▶ _Work instructions_
Update the entries from the line containing "Open the My" down to the line containing "click(121, 46)", replacing "Automate" with "Assistant" and keeping everything else the same. Return only those lines.

▶ _Supplied records_
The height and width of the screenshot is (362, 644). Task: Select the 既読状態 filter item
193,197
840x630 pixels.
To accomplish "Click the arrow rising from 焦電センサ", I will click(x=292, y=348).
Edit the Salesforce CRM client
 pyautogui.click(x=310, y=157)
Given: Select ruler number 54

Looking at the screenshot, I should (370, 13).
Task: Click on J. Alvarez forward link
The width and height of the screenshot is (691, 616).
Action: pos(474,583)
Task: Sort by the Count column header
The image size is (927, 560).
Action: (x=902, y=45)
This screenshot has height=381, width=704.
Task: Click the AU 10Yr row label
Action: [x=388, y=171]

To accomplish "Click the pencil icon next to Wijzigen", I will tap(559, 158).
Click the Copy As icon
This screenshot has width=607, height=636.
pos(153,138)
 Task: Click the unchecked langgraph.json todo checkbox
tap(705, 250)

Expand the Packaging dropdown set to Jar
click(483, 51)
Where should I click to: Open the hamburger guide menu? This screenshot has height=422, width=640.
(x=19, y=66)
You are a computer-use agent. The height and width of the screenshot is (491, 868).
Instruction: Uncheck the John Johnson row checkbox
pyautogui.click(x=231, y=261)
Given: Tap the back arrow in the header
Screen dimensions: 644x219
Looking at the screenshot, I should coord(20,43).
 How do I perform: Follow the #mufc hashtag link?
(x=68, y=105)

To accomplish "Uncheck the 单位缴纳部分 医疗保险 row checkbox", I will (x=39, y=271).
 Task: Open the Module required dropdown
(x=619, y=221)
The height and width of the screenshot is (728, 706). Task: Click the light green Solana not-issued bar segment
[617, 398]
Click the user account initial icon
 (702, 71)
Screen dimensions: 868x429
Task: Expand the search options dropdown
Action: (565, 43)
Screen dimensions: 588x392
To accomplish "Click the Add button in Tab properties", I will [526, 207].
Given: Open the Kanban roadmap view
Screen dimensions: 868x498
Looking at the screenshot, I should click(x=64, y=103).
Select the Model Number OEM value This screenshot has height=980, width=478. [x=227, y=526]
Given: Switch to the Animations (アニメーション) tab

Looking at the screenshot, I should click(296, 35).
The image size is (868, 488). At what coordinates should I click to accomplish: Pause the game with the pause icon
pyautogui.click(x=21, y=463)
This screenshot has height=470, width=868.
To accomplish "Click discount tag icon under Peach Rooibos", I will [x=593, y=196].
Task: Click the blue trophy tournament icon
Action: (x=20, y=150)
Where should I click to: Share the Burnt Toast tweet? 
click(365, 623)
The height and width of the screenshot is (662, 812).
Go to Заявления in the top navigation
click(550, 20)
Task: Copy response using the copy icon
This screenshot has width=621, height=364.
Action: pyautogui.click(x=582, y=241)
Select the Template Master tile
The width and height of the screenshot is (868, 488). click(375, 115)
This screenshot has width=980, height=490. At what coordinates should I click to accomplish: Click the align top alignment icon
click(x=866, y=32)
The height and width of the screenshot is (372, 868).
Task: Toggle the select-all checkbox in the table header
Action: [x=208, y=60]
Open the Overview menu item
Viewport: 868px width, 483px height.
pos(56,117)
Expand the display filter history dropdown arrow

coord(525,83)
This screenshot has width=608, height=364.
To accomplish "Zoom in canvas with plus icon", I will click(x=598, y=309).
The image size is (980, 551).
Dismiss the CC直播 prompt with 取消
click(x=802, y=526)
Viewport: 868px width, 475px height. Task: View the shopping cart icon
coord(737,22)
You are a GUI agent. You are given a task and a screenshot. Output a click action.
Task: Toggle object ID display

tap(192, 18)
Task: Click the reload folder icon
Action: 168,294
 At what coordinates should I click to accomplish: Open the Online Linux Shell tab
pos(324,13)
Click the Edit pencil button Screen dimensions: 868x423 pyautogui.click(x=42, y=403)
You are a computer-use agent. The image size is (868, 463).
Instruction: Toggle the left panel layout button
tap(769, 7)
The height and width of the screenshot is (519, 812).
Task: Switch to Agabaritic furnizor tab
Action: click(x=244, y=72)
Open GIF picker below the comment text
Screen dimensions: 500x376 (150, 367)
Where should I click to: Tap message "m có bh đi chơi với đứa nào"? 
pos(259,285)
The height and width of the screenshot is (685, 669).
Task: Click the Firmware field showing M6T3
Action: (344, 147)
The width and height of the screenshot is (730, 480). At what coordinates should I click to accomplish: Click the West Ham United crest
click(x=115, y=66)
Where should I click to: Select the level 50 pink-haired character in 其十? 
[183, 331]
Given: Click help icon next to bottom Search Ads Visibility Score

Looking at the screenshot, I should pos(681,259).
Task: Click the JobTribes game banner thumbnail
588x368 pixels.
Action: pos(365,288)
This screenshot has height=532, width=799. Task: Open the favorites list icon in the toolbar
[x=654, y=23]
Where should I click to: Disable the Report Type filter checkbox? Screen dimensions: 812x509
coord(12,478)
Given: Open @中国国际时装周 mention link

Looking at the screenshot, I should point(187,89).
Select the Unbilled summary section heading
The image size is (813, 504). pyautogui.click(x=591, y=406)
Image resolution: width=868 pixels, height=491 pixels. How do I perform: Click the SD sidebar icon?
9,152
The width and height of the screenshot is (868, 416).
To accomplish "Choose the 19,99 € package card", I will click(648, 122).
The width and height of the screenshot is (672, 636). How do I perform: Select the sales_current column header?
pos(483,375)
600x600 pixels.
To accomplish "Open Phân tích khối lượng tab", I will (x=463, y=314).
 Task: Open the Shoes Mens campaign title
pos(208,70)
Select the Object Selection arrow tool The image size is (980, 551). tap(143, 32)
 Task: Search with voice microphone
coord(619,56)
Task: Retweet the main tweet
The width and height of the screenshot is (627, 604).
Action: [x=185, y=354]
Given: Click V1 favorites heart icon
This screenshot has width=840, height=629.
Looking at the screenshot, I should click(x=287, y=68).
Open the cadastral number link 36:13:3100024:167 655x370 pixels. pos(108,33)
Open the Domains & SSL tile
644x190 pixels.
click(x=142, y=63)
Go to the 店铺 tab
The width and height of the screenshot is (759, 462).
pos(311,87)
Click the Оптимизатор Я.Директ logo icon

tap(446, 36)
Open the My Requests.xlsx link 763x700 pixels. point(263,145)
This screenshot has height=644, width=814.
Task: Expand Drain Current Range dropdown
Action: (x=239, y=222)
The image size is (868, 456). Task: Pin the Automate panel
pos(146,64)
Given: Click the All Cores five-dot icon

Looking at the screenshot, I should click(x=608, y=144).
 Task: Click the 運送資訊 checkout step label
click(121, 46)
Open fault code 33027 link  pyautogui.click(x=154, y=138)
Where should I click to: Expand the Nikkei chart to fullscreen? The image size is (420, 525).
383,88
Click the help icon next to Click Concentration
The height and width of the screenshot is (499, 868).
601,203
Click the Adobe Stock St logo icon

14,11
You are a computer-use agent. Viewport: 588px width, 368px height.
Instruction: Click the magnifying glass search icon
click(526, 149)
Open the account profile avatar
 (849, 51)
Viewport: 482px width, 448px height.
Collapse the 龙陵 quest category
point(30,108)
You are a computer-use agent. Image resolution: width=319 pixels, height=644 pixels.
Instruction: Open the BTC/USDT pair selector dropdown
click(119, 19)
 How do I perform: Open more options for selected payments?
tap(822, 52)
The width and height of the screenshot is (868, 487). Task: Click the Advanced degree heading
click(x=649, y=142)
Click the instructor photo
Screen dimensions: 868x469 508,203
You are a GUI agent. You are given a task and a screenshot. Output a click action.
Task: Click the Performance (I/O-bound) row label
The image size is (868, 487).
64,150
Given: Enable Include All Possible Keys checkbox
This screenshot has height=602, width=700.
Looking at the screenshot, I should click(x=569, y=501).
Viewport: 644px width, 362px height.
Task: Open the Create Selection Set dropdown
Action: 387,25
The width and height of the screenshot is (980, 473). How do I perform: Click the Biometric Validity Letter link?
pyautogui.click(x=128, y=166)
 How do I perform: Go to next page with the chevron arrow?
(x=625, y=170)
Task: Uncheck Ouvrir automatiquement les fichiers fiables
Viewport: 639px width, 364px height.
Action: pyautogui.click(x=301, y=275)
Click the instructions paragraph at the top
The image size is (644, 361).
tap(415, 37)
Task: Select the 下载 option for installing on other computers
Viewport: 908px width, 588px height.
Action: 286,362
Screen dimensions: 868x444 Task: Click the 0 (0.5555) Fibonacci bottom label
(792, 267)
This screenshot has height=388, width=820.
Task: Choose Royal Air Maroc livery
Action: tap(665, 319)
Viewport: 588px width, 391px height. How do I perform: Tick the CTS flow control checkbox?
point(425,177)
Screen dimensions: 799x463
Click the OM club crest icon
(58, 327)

▶ _Result of this task_
Open the My Requests.xlsx link 763x700 pixels. point(263,145)
This screenshot has height=644, width=814.
Task: Expand Drain Current Range dropdown
Action: (x=239, y=222)
The image size is (868, 456). Task: Pin the Assistant panel
pos(146,64)
Given: Click the All Cores five-dot icon

Looking at the screenshot, I should click(x=608, y=144).
 Task: Click the 運送資訊 checkout step label
click(121, 46)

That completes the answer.